What is asked:
**1)** In the archer mailing-list message below, determine whether each statement agrees with the text: (a) Sterling is being included because he will work on the GCC changes; (b) Tom Tromey had the gcc list in mind when he said "public"; (c) the message is dated on a Friday. Answer yes or no for each and quote the deciding words.
**2)** Who is copied on the archer mailing-list message below?

---------- Provided text ----------

Re: Generating gdb index at link time

public inbox for archer@sourceware.org
 help / color / mirror / Atom feed

From: Cary Coutant <ccoutant@google.com>
To: Tom Tromey <tromey@redhat.com>, Project Archer <archer@sourceware.org>
Cc: Dodji Seketeli <dodji@redhat.com>,
	Sterling Augustine <saugustine@google.com>
Subject: Re: Generating gdb index at link time
Date: Fri, 05 Aug 2011 20:30:00 -0000	[thread overview]
Message-ID: <CAHACq4qhGTg7ShS-eoMHq1oDmoBj=GC=Bx06knVq-+XTUN4ohw@mail.gmail.com> (raw)
In-Reply-To: <CAHACq4poC0QkGowdHkg0_Y1FRmyXTZZDeoBYrUf91nxz9SJtQw@mail.gmail.com>

> [ opening up to the archer mailing list -- the beginning of the
> conversation is copied below ]

Oops, really adding archer this time! Sorry for the dup.

> [ also adding Sterling, who will be doing the GCC changes ]
>
>
> On Fri, Aug 5, 2011 at 12:04 PM, Tom Tromey <tromey@redhat.com> wrote:
>> Cary> No problem at all. I considered sending this to the archer mailing
>> Cary> list, but figured I'd just start with you and Dodji. Would that be
>> Cary> what you were thinking of by "public", or something more like the gcc
>> Cary> list?
>>
>> I was thinking archer or gdb.

---------- Dataset rows ----------

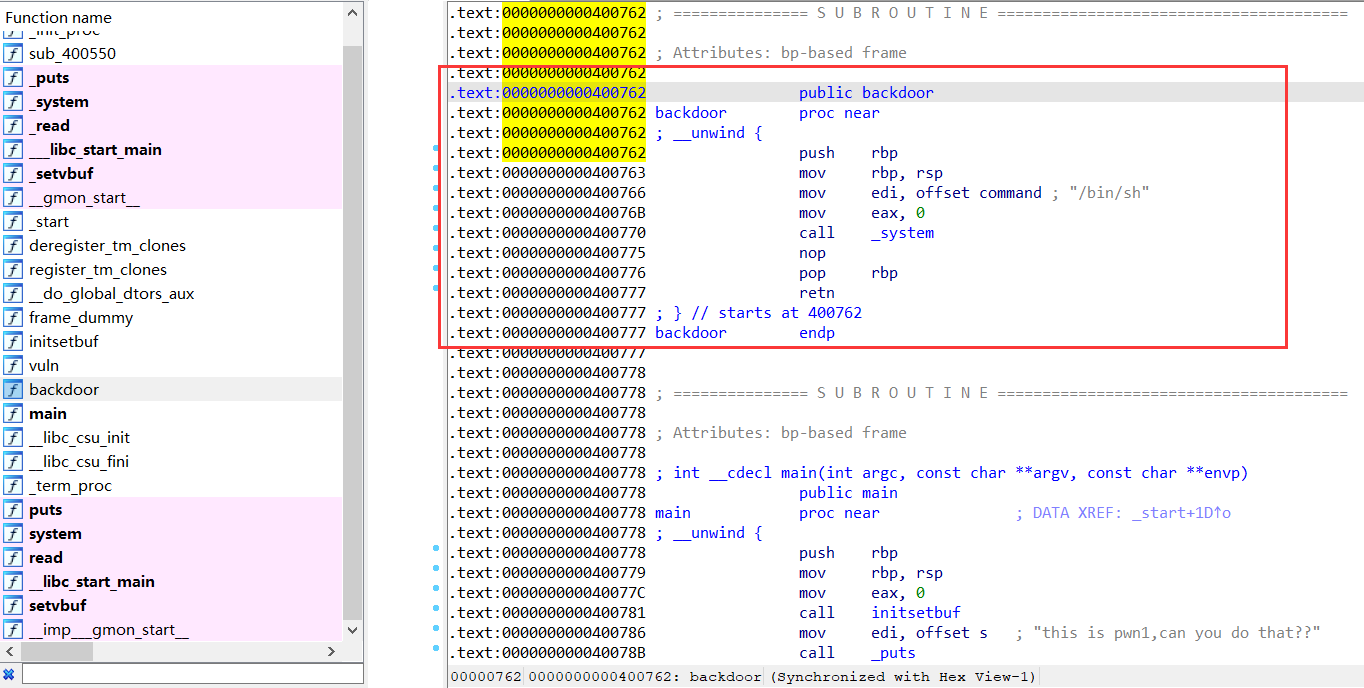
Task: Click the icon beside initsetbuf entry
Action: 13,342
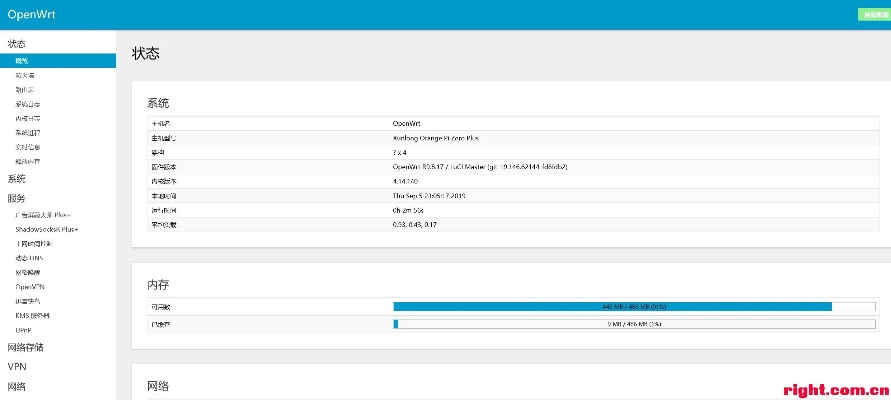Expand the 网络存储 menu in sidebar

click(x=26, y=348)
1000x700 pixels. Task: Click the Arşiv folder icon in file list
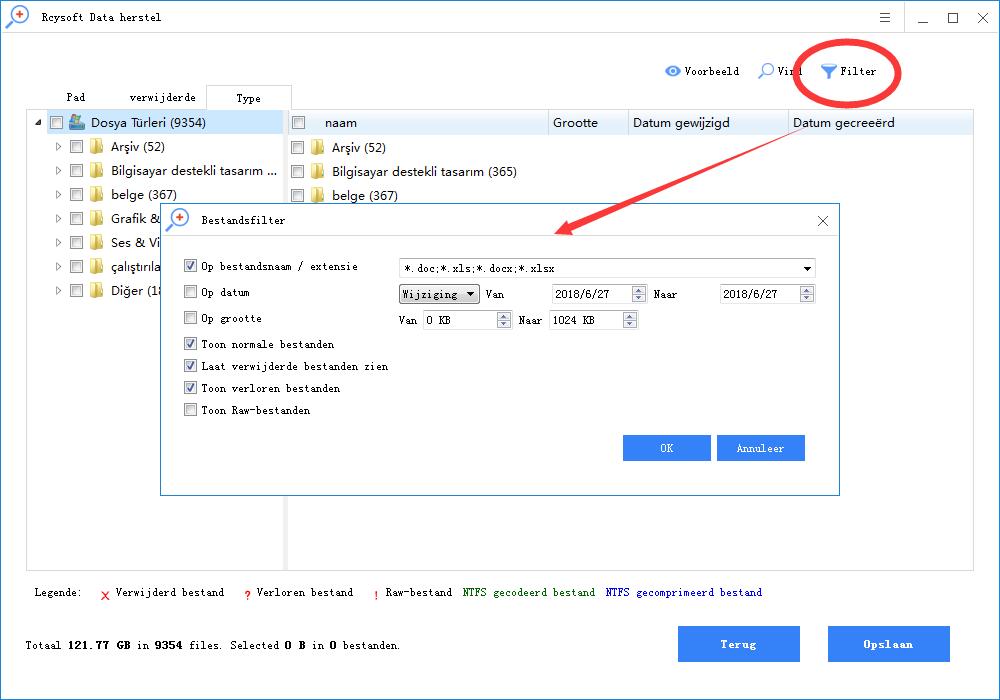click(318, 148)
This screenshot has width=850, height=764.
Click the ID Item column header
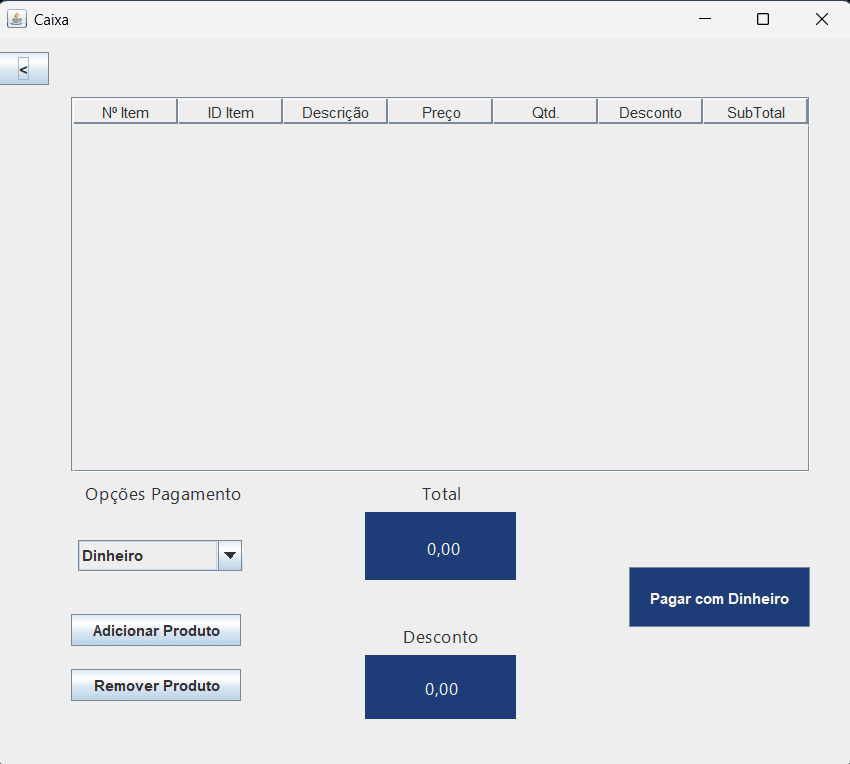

----------

Responses per task:
**1)**
(a) Yes: "also adding Sterling, who will be doing the GCC changes"
(b) No: "I was thinking archer or gdb."
(c) Yes: "Fri, 05 Aug 2011 20:30:00 -0000"

**2)** Dodji Seketeli and Sterling Augustine are copied on the message.